== Brief ==
Throughout the listing below, show every line in which "chart" occurs.

== Input for this task ==
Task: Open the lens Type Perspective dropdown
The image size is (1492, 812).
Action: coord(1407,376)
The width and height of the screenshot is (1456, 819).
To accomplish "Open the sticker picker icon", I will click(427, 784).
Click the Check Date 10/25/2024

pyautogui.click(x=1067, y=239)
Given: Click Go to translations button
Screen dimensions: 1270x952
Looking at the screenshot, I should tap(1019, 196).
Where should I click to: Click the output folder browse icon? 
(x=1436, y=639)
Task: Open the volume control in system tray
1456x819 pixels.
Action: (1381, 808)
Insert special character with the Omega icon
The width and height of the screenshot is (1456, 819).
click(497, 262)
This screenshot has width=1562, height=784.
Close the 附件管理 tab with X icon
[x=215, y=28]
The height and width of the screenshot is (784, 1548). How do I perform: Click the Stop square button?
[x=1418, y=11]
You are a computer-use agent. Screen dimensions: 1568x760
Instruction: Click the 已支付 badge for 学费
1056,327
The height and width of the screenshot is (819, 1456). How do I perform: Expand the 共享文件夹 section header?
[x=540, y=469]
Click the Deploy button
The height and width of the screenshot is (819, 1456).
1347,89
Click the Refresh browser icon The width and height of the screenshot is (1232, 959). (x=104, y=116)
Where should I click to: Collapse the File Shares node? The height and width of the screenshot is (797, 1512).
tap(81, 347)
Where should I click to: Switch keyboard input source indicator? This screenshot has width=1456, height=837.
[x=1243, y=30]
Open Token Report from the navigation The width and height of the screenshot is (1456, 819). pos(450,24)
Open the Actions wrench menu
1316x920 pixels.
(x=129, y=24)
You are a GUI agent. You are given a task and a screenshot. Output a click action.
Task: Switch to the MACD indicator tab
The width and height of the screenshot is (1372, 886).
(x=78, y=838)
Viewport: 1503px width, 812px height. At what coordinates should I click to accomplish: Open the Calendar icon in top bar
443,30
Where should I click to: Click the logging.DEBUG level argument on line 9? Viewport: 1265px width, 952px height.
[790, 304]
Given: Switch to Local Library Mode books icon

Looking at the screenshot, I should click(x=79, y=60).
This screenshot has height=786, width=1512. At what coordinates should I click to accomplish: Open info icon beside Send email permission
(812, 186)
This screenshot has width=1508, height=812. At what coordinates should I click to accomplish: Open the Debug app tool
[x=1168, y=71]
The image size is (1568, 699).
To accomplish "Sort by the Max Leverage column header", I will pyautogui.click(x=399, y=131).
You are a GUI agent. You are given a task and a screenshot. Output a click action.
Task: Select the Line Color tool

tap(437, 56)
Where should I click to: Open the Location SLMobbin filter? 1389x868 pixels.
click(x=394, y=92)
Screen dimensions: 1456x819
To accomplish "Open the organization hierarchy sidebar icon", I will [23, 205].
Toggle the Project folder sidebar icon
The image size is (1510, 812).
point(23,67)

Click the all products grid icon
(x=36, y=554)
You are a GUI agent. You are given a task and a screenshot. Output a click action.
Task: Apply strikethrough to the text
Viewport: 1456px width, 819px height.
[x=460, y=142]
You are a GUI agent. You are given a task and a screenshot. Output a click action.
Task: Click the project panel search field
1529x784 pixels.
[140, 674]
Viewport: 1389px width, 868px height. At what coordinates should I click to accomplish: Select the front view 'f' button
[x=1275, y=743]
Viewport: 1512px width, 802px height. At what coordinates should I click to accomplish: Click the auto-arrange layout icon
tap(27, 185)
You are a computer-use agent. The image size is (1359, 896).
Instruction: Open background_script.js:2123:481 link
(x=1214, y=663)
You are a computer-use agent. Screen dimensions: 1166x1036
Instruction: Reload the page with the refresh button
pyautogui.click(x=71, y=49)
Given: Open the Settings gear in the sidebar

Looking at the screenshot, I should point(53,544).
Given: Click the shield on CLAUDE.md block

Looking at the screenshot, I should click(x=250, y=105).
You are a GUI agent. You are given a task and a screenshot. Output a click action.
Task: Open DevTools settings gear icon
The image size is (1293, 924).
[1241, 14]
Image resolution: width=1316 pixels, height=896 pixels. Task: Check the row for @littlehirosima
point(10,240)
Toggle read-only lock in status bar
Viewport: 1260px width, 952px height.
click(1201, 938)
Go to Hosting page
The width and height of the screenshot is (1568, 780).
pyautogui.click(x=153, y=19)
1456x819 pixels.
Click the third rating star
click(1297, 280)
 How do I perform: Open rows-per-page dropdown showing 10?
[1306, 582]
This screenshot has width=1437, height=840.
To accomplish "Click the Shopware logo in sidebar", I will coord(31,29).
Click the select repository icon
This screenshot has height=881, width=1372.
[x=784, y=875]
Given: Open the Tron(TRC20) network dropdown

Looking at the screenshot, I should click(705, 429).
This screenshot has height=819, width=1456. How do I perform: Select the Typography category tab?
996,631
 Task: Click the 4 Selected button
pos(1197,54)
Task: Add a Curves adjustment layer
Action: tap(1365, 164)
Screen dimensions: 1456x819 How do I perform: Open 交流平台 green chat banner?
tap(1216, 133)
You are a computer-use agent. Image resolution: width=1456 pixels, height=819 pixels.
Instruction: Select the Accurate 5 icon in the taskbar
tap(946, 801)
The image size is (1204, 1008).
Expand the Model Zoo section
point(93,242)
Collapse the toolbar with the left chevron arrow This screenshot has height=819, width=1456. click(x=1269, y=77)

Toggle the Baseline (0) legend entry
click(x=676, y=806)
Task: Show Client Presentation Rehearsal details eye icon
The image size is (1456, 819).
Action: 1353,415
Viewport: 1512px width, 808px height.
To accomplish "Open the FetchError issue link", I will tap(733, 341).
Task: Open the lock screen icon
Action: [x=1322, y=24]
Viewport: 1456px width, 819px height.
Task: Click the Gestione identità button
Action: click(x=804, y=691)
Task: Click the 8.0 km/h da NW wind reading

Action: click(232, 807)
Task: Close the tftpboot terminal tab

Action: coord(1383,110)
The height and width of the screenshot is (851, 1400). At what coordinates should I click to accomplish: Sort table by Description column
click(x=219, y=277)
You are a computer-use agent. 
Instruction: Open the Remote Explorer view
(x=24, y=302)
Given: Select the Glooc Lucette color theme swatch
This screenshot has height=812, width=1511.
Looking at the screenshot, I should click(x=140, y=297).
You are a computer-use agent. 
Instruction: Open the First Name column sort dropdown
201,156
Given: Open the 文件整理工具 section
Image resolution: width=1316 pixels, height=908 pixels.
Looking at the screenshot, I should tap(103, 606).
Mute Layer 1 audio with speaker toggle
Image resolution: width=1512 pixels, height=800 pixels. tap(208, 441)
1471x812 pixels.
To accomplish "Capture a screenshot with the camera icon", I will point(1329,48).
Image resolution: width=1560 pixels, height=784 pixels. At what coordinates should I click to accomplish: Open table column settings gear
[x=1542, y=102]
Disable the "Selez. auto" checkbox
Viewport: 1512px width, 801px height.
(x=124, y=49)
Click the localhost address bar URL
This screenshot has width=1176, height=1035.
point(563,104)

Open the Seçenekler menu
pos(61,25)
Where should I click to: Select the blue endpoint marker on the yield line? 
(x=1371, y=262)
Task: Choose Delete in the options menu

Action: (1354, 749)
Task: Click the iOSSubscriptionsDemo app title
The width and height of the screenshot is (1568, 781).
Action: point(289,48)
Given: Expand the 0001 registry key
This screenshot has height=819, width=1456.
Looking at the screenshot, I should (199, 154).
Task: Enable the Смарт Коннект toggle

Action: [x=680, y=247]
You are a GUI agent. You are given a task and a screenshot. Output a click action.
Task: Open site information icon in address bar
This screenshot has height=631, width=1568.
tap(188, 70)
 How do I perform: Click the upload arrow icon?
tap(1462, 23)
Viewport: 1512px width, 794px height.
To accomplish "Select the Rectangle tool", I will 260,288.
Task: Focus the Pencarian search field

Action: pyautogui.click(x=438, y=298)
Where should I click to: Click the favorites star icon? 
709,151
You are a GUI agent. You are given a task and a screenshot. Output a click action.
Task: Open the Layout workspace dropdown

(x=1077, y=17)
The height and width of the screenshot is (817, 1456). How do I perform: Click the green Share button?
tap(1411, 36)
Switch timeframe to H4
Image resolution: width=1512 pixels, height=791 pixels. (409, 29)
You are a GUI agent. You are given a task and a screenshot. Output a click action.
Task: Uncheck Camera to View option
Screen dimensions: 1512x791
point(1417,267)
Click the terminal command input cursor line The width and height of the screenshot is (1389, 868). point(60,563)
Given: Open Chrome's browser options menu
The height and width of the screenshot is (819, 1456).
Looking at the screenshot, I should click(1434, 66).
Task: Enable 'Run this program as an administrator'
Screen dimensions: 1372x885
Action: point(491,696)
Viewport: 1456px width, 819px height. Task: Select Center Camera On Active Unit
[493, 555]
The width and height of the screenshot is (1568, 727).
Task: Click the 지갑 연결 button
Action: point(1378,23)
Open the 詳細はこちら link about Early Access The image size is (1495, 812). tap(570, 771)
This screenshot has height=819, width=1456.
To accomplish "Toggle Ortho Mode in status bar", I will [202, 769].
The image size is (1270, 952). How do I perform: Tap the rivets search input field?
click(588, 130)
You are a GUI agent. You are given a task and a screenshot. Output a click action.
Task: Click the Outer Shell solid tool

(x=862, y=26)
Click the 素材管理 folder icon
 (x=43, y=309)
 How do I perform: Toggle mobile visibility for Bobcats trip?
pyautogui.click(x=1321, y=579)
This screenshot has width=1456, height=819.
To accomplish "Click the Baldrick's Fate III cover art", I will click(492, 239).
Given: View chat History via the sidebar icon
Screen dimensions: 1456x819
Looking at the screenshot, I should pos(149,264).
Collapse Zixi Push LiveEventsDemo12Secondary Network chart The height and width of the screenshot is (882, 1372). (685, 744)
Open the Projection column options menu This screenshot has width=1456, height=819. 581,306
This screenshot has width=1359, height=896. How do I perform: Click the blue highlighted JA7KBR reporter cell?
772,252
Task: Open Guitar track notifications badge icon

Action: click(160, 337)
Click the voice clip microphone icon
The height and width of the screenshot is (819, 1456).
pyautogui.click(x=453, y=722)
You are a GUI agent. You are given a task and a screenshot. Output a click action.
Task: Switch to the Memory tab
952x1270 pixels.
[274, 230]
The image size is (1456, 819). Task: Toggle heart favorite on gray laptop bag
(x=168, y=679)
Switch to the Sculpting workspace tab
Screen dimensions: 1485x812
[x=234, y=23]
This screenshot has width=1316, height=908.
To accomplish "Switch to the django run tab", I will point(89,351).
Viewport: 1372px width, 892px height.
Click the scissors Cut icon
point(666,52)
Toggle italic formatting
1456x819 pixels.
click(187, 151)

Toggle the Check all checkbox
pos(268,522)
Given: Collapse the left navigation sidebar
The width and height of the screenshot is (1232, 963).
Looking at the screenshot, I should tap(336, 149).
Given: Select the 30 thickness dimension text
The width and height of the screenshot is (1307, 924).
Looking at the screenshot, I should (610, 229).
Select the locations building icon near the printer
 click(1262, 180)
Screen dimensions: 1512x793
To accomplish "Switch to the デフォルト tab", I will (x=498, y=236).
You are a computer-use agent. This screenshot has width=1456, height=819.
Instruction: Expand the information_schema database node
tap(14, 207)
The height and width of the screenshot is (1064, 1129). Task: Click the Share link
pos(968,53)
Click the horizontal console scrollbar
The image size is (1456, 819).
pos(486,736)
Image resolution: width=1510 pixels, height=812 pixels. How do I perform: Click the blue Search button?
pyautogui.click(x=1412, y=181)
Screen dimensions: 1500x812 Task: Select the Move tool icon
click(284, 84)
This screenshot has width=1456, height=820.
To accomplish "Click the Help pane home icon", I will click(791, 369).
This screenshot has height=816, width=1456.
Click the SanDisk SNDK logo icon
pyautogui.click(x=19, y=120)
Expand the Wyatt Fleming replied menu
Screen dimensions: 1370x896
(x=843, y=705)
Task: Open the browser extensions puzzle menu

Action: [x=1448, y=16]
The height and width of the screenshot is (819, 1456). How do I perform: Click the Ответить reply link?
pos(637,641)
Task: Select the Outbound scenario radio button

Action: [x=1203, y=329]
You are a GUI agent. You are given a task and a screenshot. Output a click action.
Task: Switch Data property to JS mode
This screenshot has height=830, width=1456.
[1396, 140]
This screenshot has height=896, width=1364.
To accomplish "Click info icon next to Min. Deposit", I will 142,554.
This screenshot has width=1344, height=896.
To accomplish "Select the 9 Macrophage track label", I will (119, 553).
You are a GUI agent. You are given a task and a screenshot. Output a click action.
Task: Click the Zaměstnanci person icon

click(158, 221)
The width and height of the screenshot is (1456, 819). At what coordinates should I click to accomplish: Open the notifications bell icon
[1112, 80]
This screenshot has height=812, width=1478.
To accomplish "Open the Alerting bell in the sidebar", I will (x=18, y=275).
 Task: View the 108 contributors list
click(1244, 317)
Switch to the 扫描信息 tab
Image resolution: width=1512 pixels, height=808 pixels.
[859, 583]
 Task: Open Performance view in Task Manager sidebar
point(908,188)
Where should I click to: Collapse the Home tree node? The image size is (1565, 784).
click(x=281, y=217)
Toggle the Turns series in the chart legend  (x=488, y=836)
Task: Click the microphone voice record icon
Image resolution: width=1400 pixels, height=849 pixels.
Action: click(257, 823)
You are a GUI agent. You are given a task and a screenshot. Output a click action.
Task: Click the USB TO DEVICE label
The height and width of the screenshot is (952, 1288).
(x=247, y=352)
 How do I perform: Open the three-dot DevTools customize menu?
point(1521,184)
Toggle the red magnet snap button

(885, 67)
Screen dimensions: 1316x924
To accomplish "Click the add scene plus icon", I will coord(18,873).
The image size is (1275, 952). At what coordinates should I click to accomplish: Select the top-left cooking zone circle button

== Written response ==
Collapse Zixi Push LiveEventsDemo12Secondary Network chart The height and width of the screenshot is (882, 1372). (685, 744)
Toggle the Turns series in the chart legend  (x=488, y=836)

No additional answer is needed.